蛇足になりますが、オイルとフルードの違いをご存知ですか。日本では一緒くたにオイルといってしまっていますが自動車に使われている油脂類を正式名称で列挙してみますと、
●エンジンオイル 
●オートマチック・トランスミッション・フルード 
●CVTフルード 
●トランスミッションオイル 
●ディファレンシャルギヤオイル 
●ブレーキフルード 
●パワーステアリングフルード
となります。

気が付かれたと思いますが、油脂に求める機能・役割によりオイルとフルードに分かれています。オイルの主な役割は潤滑、フルードは力の伝達です。つまりオイルは潤滑油、フルードは作動油なのです。
従って、この記事でも「オートマフルード」という略称を使うべきなのですが、敢えて一般的な「オートマオイル」で通させていただきます。

オートマオイルの役割

一般的に「オートマオイル」と呼ばれていますが、他にも、「オートマチックオイル」、「ATF」、「ATFオイル」、「ミッションオイル」などと言う方もいます。

手動でギアを変更する「マニュアル・トランスミッション」に対し、自動でギアを変えてくれるのでとても便利な「オートマチック・トランスミッション」。そんな「オートマチック・トランスミッション」でエンジンの動力をタイヤに伝えたり、ギアチェンジを円滑に行えるようにしているのが「オートマオイル」です。

## [資料]
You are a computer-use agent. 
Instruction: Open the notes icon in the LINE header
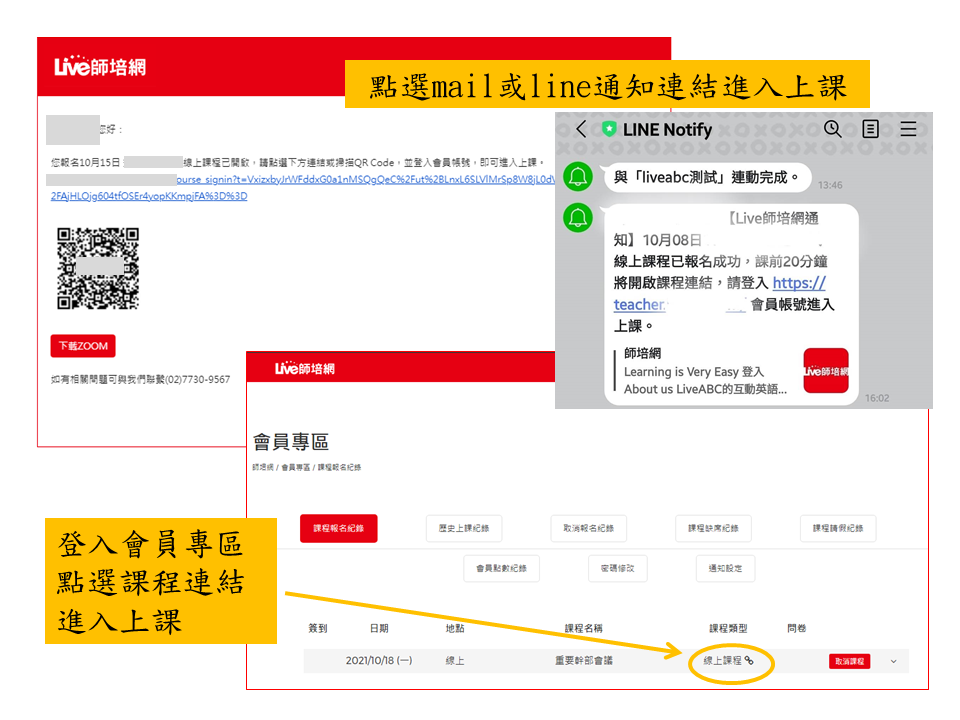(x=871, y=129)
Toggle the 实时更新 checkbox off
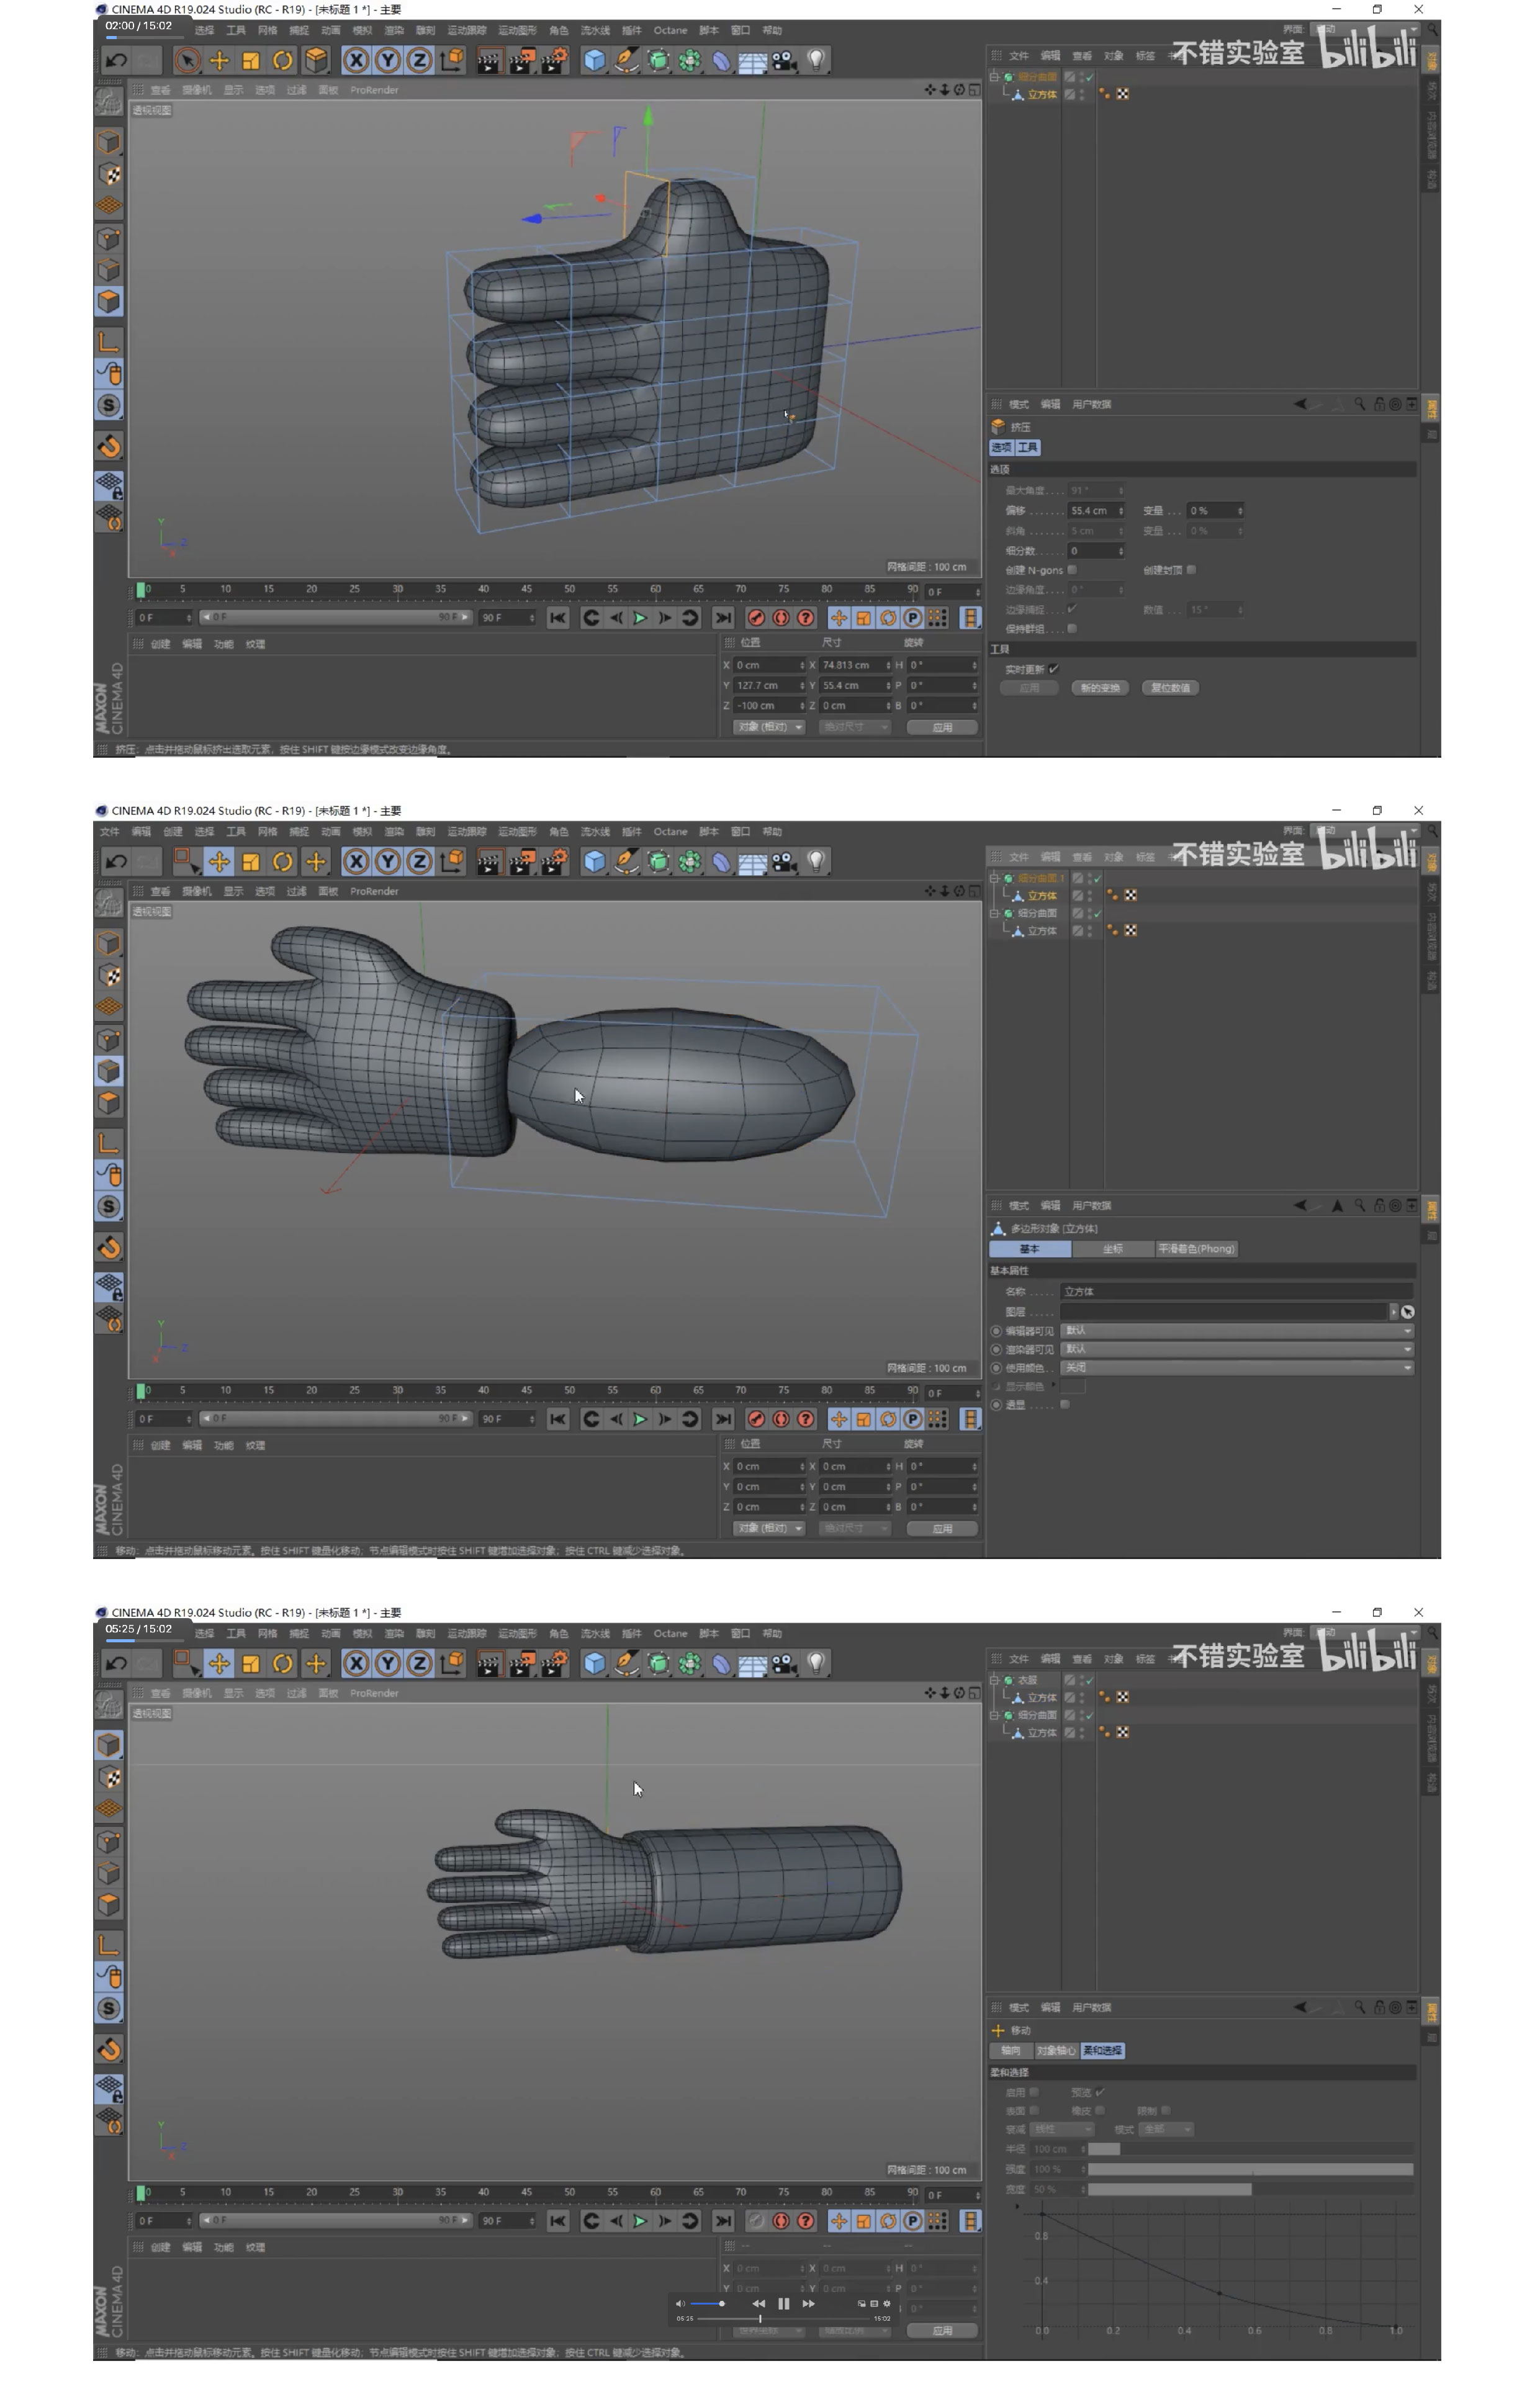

## [作業一覧]
A - 記事から、「気が付かれたと思いますが、油」を含む語句で始まり「のが「オートマオイル」です。」で終わる箇所を、一字一句変えずに抜き出してください。
B - 記事で自動車に使われる油脂類の正式名称として列挙されているものを、すべて挙げてください。

## [作業結果]
A -
気が付かれたと思いますが、油脂に求める機能・役割によりオイルとフルードに分かれています。オイルの主な役割は潤滑、フルードは力の伝達です。つまりオイルは潤滑油、フルードは作動油なのです。
従って、この記事でも「オートマフルード」という略称を使うべきなのですが、敢えて一般的な「オートマオイル」で通させていただきます。

オートマオイルの役割

一般的に「オートマオイル」と呼ばれていますが、他にも、「オートマチックオイル」、「ATF」、「ATFオイル」、「ミッションオイル」などと言う方もいます。

手動でギアを変更する「マニュアル・トランスミッション」に対し、自動でギアを変えてくれるのでとても便利な「オートマチック・トランスミッション」。そんな「オートマチック・トランスミッション」でエンジンの動力をタイヤに伝えたり、ギアチェンジを円滑に行えるようにしているのが「オートマオイル」です。

B -
エンジンオイル
オートマチック・トランスミッション・フルード
CVTフルード
トランスミッションオイル
ディファレンシャルギヤオイル
ブレーキフルード
パワーステアリングフルード